Understanding problem load balancing and defaultgateway

Okay. There are two WAN lines and one LAN line.

The basic load balancing is configured like this:

 wan {
     flush-connections
     interface-health eth4 {
         failure-count 1
         nexthop 8.8.8.8
         success-count 10
     }
     interface-health eth5 {
         failure-count 1
         nexthop 8.8.4.4
         success-count 10
     }
     rule 5 {
         destination {
             address 192.168.0.0/16
         }
         exclude
         inbound-interface eth+
         protocol all
     }
    rule 10 {
         inbound-interface eth0
         interface eth4 {
         }
         protocol all
     }
     rule 11 {
         inbound interface eth0
         interface eth5 {
         }
         protocol all
     }

So far so good. That part works too, only I think there is a problem with another setting (the default gateway) and this is where my understanding problem starts.

Apparently the defaultroute has priority over the loadbalancing.

Variant1. Both WAN lines have a fixed IP without DHCP and without PPPOE.
The defaultruting entry looks like this:

 route 0.0.0.0/0 {
     next-hop 37.0.0.1 {
     }
     next-hop 109.0.0.1 { }
     }
 }

This works fine so far…at least until one of the lines is no longer running cleanly or is completely down. Of course the loadbalancing gets this, but not the defaultgateway. The effect was that the traffic became extremely slow. So as if 50% of the traffic is lost.

Variant2. One WAN line has a fixed IP and the second gets the IP via DHCP.

Here the problem is even clearer. The DHCP interface gets a kernel route with the metric 0 and the WAN line with the fixed IP gets 1 as the smallest metric. We now had the case that the line with DHCP was defective at the provider. I.e. it was quasi online, but without traffic. End of the story, nothing worked. He always tried to send the traffic over the DHCP line.
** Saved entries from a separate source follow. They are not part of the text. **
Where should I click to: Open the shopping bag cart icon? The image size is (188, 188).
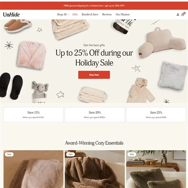(x=183, y=14)
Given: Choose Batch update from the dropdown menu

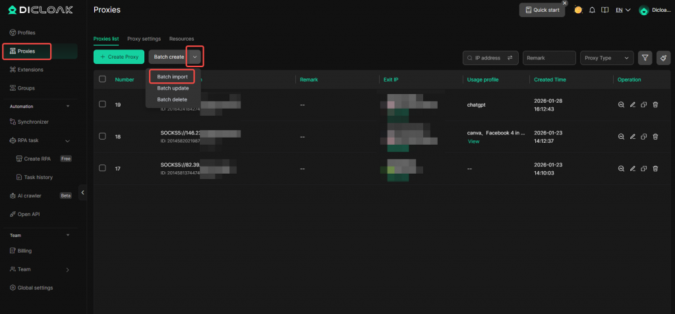Looking at the screenshot, I should pos(172,88).
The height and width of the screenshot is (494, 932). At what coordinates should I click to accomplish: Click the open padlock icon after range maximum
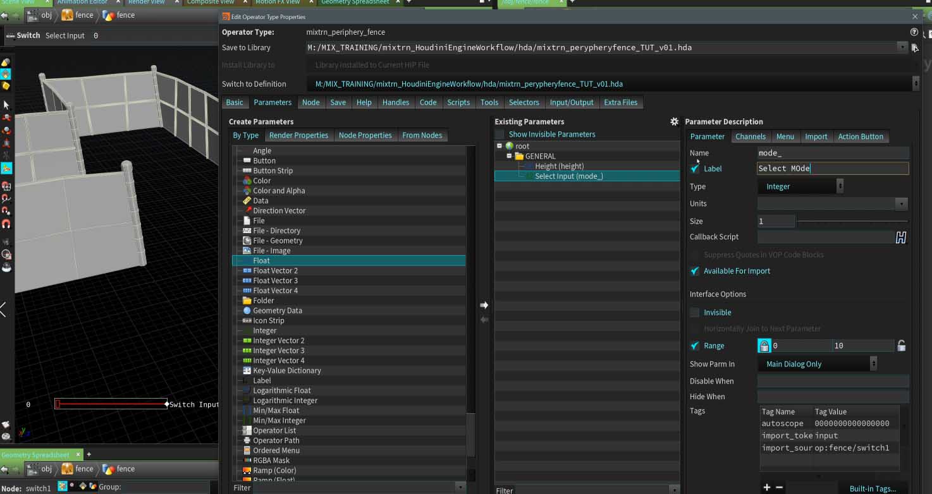(901, 346)
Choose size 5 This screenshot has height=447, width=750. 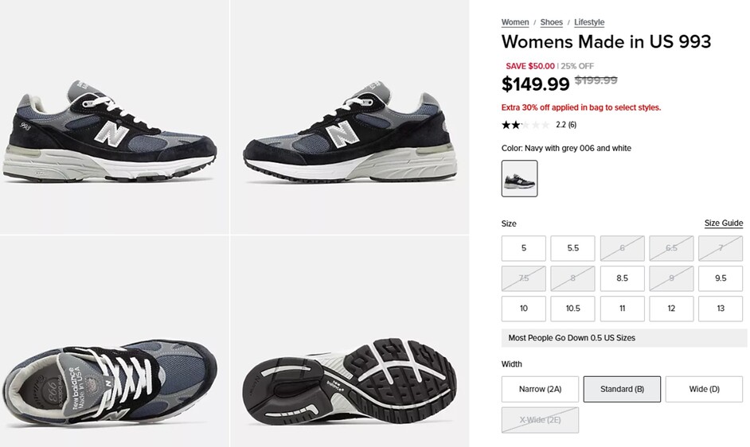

So where is my understanding problem?

I fought this recently when working on multi-WAN VPN setup. Try adding a distance metric to your default route.

set protocols static route 0.0.0.0/0 next-hop 37.0.0.1 distance 5
set protocols static route 0.0.0.0/0 next-hop 109.0.0.1 distance 10

The load-balancing configuration is applied to your LAN traffic and modifies the routing table for those users, but the router doesn’t look at that routing table when making decisions. So the main routing table, which has the default routes, is used to make decisions. By adding the distance metric, you are telling the router the preferred interface (lower is preferred).

Okay sure, but then the firewall has the problem that it can’t get to the Internet if the line with the lower metric fails.
There is no check of the gateway here. Since Vyos but also DNS and NTP forwarding makes, I’m dependent on the that can always. Do I have a thinking error?

Using distance metrics will setup preferential routes, so distance 1 and distance 5 (or whatever numbers) will make one preferred over the other. If WAN1 next-hop is unreachable, the router will failover to WAN2 by itself.

Now, if the next-hop is available but the ISP has routing issues, then that’s not your issue. Except you would have to adjust your routing tables to make another interface preferred over the other.